Yoga is not only great for adults. It is good for kids, too. It helps calm their minds and relieves them of the stress of having to stay indoors most of the time. Yoga can be fun and entertaining, too. It doesn’t always have to be a serious activity where no one is allowed to speak and only the rubbing of the yoga mats against the floor can be heard. In kids, yoga can improve resilience, academic performance, memory, focus, and self-esteem. And during this period, yoga will reduce anxiety and the risk of childhood depression.
Who Should Teach Kids Yoga?
Don’t try to teach them yoga poses on your own. YouTube is a great substitute for most things, but not when it comes to a yoga teacher. Look for someone with an AFAA recertification. This only means that the yoga teacher has been in the business of teaching yoga for a long time. He/She has the experience.

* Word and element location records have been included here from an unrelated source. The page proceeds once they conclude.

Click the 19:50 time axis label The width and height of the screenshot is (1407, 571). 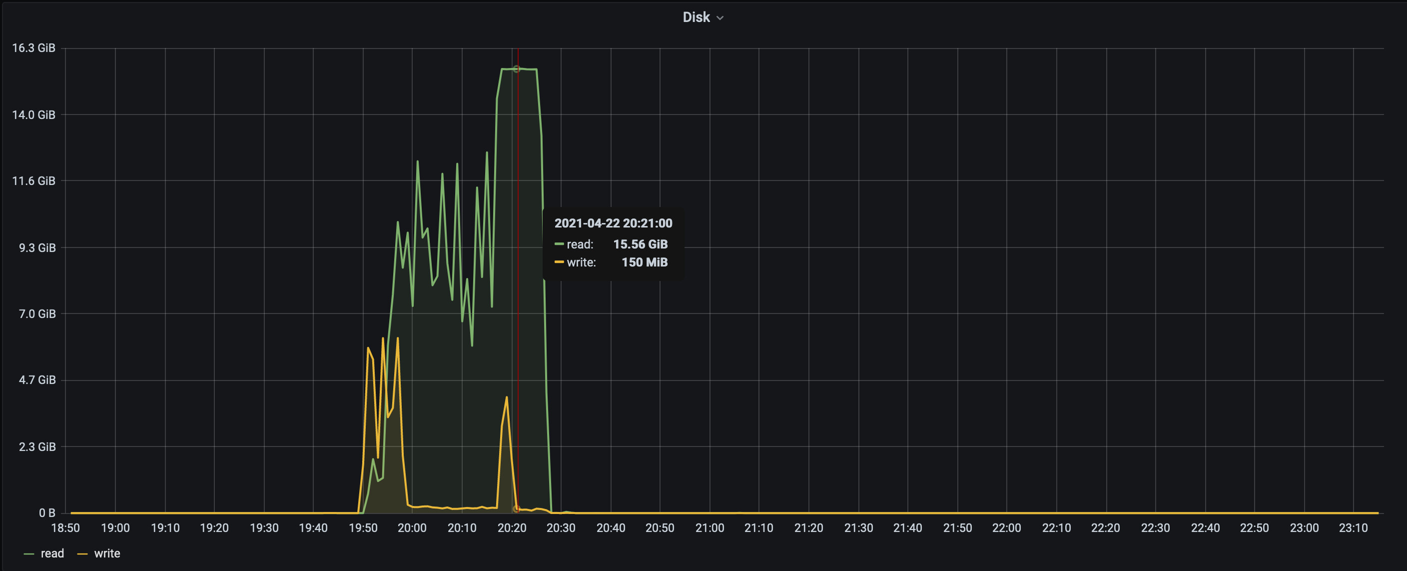pos(363,528)
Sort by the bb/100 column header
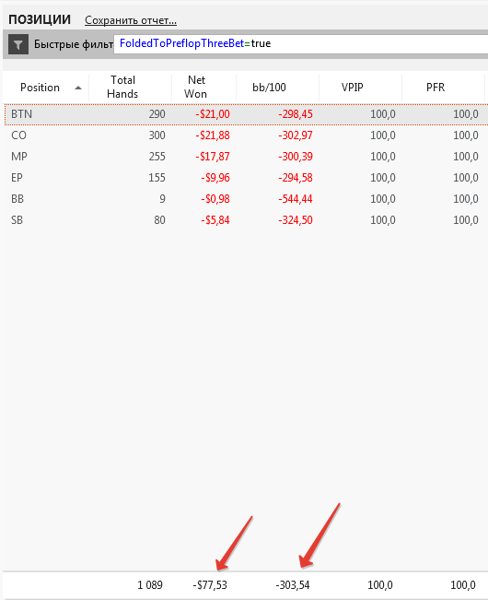 [x=269, y=88]
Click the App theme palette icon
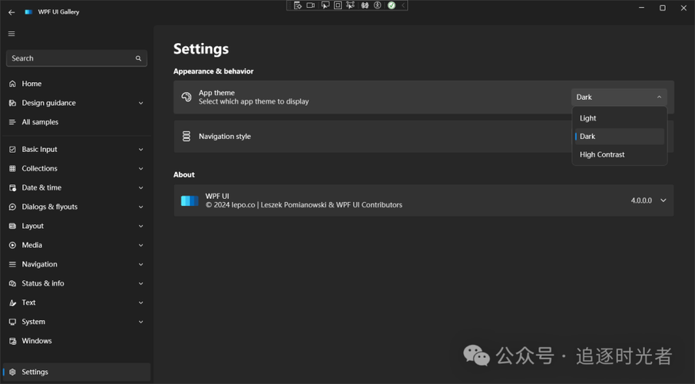 click(187, 97)
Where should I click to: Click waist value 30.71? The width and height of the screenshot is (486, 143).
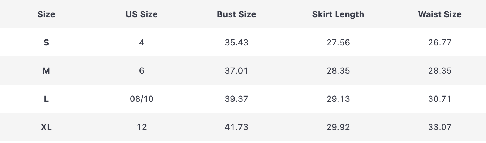tap(440, 99)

Yoga poses can be stressful physically if not done right. You also cannot force your kids to do these poses unless their bodies are ready. Doing so can lead to injuries.
What Yoga Poses Can Kids Start Doing?
There are eight yoga poses that most kids can do easily. These are the child’s pose, the tree pose, the thunderbolt pose, the frog pose, the crocodile pose, the standing forward bend pose, the cobra pose, and the legs up the wall pose. All of these are designed to help their minds and bodies relax. These are not yoga poses to lose weight or tone muscles. These are all for relaxation and calmness—the two things kids need right now.
Don’t be afraid if your kids can’t easily remember or even do these poses. The yoga teacher will help calm their minds first so they can hold these poses for a long time. That’s why you need someone who does this professionally. Your limited knowledge about yoga may not be enough to guide your kids to master the poses.
What Stressors Do Kids Face During the Pandemic?
Children are always on the move but for the better part of the past year, they had to stay at home because of the virus. That causes an enormous amount of stress and anxiety. Why? They had to distance themselves from their peers and their families—cousins, grandparents, aunts, and uncles. Without their extended families and friends, they struggle with the loneliness of being alone. They have to entertain themselves, play with whoever in the house has time for them, and deal with the monotony.
Being with people improves a child’s development. But for the past year, they were forced to practice distancing. That affects the development of their basic life skills such as cognitive control, communication, creative thinking, emotional reasoning, and interpersonal relations.
Even the presence of online classes doesn’t help. Virtual learning is not for everyone. It is not for a majority of learners. A few people can cope with the idea of not having face-to-face classes, but for the most part, children are better learners in the classroom than in their homes. The disruption of school is also a major reason why children are anxious and depressed. They could no longer ask direct questions to their teachers. They cannot spend time with their classmates.
Kids are at a critical juncture in their lives. During the pandemic, this means they are trying to figure out on their own how to deal with these situations. Parents must do their part in explaining the coronavirus pandemic to them.
Don’t think that they don’t understand. If anything, the pandemic forced them to grow up too soon. They have to understand why they have to wear a mask, why they cannot see their grandparents, and why all of their age groups are staying at home. The pandemic opened their eyes to reality. It has impacted their childhood in the most unfortunate of ways.
Most adults don’t realize that more than them, kids are having a tough time with the pandemic. They need mental strength to combat boredom, frustration, anxiety, and confusion. Yoga, hopefully, will give them a respite from these stressors.